The Department of Justice has quietly taken a step most Americans should find worrying, and a few on the left will find inconvenient. A federal grand jury in Manhattan has been convened and is issuing subpoenas in a criminal probe into the money trail behind Neville Roy Singham’s international funding network. This is not a press release exercise. When the Southern District of New York gets involved, the quiet part gets loud.

What the grand jury is doing

Acting Attorney General Todd Blanche authorized the probe, and the U.S. Attorney’s Office for the Southern District of New York, led by Jay Clayton, is running the investigation. Prosecutors are seeking bank records and other documents as they trace hundreds of transactions. The targets of those subpoenas include U.S. nonprofits and groups that have received money from channels tied to Singham, and the grand jury is looking into alleged wire fraud, bank fraud and money laundering.

Why this matters

Reporting that preceded the grand jury mapped roughly $278 million funneled into U.S. nonprofits through a Goldman Sachs philanthropic account and shell companies. That money touched groups like Code Pink, The People’s Forum, the Tricontinental Institute, BreakThrough and others. Whether you cheer or jeer those causes, millions of dollars moving through opaque international channels ought to alarm every citizen who cares about honest politics and national security.

Who’s in the crosshairs — and who is watching

Congress has already been asking questions. Ways and Means Chairman Jason Smith put it bluntly: “Shanghai Singham and his network deserve every ounce of scrutiny that can be applied to get to the bottom of their activities here in the U.S. and the dark web of financial ties…” That’s understatement-level speaking for a House chairman. The grand jury elevates the matter from oversight letters and press investigations to a criminal investigative posture that can produce subpoenas, indictments, or nothing at all if the evidence doesn’t pan out.

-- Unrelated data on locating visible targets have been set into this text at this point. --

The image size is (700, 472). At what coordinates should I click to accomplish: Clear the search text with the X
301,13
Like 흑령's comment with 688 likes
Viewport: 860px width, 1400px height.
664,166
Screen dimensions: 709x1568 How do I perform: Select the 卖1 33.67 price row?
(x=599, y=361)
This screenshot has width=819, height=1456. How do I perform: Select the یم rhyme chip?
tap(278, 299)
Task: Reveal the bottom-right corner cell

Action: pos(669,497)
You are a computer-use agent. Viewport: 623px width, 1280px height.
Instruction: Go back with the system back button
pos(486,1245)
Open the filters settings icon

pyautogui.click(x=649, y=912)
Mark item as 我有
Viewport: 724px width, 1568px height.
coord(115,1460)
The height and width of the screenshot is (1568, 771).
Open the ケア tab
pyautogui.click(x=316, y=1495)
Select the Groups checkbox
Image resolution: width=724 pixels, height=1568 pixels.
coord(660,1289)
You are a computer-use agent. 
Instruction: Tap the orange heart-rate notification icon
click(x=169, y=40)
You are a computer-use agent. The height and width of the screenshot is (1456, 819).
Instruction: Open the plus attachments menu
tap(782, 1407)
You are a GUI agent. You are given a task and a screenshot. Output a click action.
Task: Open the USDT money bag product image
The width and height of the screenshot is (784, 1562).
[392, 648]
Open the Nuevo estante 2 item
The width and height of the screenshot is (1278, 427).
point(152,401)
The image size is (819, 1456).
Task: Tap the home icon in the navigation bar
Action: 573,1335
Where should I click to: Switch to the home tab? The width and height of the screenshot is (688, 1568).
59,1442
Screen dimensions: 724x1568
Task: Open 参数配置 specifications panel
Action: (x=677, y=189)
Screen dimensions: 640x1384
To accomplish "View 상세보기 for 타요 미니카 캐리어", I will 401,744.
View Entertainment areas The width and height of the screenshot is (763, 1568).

What comes next — and why voters should pay attention

Grand-jury proceedings are secret, so the next public signs will likely be court filings to quash subpoenas or, more dramatically, an indictment. Either way, this probe tests whether foreign money was used to skirt U.S. law and influence American politics without voters’ knowledge. If you believe political activism should be transparent, you’ll want to watch the Southern District of New York docket. If you prefer your politics funded in the dark, be ready to explain that to the jury.